-------- DATA SECTION --------

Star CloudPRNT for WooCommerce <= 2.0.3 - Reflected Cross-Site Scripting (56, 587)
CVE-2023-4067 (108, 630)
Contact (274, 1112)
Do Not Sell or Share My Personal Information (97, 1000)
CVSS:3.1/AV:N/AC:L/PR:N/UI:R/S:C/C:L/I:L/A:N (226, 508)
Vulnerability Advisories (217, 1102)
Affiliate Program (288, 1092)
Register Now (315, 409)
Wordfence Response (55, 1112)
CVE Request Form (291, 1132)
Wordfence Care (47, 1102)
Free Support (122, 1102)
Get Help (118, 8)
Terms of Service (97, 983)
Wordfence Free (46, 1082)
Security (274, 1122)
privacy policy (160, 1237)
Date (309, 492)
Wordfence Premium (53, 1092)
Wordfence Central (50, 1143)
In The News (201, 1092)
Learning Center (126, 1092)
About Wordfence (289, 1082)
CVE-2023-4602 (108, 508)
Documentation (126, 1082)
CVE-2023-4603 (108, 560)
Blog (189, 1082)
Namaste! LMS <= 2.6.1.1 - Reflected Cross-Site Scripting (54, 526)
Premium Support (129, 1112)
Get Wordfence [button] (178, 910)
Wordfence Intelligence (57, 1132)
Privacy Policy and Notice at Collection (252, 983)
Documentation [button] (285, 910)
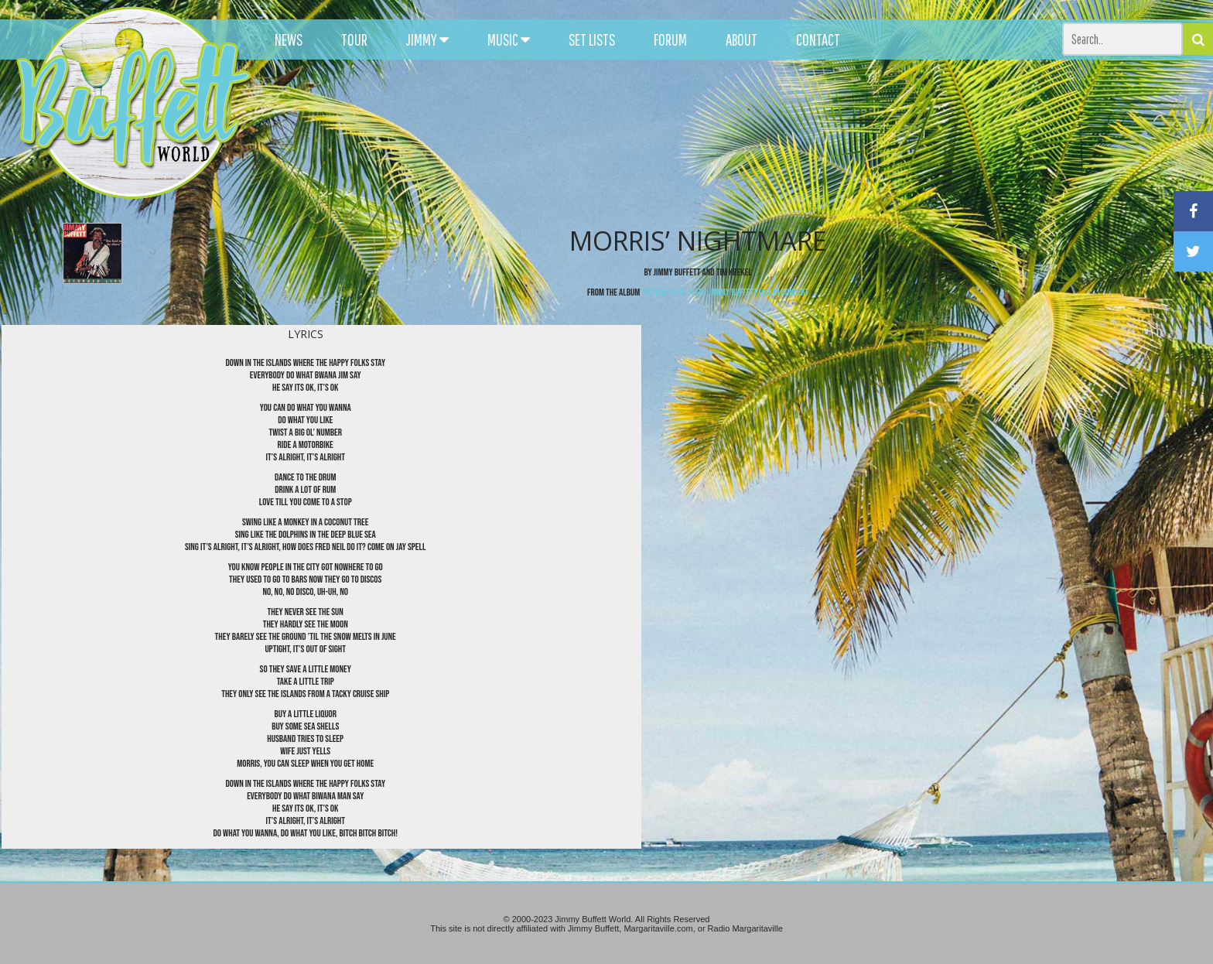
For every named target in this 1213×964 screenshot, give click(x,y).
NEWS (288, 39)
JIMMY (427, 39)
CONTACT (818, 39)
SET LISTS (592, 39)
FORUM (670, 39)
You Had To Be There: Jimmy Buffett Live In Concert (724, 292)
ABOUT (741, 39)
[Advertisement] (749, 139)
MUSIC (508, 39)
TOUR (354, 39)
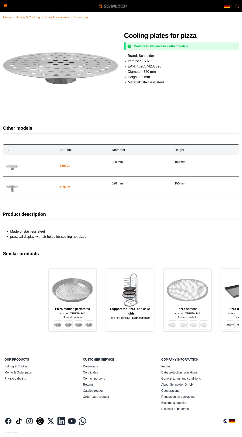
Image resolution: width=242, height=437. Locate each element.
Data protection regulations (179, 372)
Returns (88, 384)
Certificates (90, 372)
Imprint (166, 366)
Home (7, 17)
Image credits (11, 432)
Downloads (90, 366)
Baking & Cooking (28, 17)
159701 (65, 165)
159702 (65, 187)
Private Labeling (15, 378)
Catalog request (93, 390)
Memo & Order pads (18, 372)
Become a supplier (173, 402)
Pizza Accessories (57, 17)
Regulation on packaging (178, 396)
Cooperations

--------
-------- DATA SECTION --------

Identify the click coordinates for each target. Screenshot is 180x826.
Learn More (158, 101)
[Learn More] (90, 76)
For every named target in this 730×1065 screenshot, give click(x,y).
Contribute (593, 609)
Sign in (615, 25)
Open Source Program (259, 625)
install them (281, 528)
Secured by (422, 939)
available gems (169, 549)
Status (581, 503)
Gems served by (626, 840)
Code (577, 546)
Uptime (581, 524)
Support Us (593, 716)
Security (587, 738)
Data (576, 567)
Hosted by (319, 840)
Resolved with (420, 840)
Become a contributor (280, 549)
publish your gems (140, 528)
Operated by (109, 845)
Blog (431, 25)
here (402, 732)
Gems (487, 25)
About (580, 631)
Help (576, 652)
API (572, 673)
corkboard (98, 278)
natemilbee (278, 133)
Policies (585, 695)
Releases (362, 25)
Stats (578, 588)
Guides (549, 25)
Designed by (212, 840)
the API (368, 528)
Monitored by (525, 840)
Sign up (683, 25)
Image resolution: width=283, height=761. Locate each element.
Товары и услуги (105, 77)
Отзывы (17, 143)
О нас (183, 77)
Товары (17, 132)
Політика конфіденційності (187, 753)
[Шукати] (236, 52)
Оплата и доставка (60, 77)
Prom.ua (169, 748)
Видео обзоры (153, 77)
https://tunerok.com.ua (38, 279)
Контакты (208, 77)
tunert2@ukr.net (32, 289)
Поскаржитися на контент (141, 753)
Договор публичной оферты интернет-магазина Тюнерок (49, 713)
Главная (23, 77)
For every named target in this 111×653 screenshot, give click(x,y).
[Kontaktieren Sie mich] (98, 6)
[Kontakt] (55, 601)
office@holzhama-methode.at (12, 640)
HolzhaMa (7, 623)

--------
-------- DATA SECTION --------

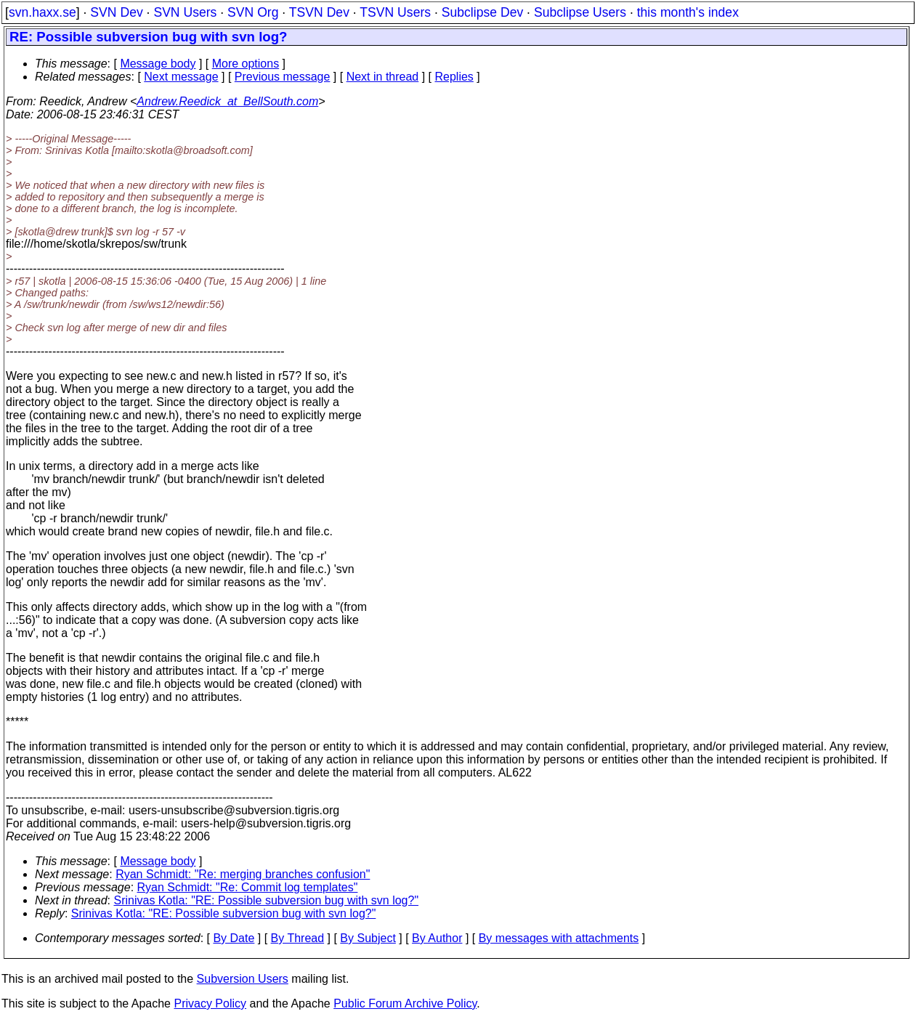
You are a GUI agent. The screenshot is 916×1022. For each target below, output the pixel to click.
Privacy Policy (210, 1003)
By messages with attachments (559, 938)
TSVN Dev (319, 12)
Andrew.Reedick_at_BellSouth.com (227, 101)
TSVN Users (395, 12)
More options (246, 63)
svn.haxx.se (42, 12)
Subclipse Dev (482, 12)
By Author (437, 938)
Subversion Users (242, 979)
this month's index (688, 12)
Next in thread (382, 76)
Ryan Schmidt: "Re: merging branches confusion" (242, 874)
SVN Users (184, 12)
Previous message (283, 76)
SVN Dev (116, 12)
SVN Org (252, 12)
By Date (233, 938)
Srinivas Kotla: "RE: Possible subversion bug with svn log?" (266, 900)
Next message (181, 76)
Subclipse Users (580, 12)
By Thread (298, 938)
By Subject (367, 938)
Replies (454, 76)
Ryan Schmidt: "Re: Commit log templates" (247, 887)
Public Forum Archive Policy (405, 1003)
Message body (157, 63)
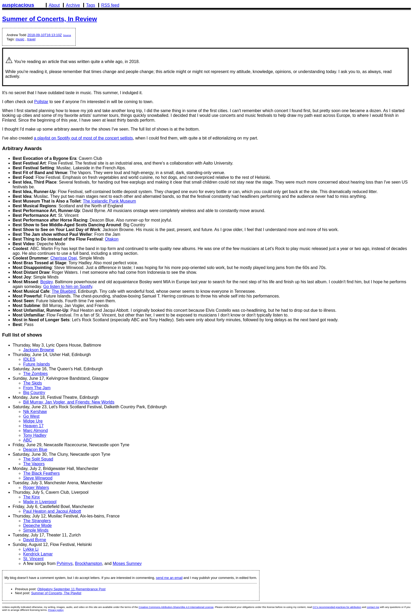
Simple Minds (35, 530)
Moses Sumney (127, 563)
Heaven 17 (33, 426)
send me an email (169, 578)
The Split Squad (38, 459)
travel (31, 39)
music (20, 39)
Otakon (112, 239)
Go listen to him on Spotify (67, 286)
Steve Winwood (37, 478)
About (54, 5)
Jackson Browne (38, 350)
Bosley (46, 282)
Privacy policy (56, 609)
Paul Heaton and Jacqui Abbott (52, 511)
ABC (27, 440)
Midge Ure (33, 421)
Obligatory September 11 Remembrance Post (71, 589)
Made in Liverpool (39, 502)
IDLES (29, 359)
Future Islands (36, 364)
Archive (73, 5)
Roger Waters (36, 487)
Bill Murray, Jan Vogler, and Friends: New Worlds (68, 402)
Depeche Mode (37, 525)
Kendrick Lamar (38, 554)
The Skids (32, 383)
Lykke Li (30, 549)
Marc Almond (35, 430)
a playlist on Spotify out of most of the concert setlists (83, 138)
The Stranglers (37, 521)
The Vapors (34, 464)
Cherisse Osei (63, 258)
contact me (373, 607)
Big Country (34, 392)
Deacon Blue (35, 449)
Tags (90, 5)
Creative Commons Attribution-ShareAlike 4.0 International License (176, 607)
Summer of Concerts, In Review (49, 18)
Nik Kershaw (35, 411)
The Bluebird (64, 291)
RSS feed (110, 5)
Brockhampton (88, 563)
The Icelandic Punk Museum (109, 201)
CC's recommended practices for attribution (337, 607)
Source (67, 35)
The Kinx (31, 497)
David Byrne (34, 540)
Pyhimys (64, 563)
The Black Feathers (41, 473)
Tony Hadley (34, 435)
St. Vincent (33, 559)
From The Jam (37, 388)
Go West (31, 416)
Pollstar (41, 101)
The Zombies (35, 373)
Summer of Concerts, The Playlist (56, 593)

--------

■ TASK TO COMPLETE
Give as a numbered list the entries from the line with "Big Country (34, 392)" to the line with "Summer of Concerts, The Playlist (56, 593)", including both, and leave out any blank lines.

■ ANSWER TO THIS PROBLEM
1. Big Country (34, 392)
2. Deacon Blue (35, 449)
3. Tags (90, 5)
4. Creative Commons Attribution-ShareAlike 4.0 International License (176, 607)
5. Summer of Concerts, In Review (49, 18)
6. Nik Kershaw (35, 411)
7. The Bluebird (64, 291)
8. RSS feed (110, 5)
9. Brockhampton (88, 563)
10. The Icelandic Punk Museum (109, 201)
11. CC's recommended practices for attribution (337, 607)
12. Source (67, 35)
13. The Kinx (31, 497)
14. David Byrne (34, 540)
15. Pyhimys (64, 563)
16. The Black Feathers (41, 473)
17. Tony Hadley (34, 435)
18. St. Vincent (33, 559)
19. From The Jam (37, 388)
20. Go West (31, 416)
21. Pollstar (41, 101)
22. The Zombies (35, 373)
23. Summer of Concerts, The Playlist (56, 593)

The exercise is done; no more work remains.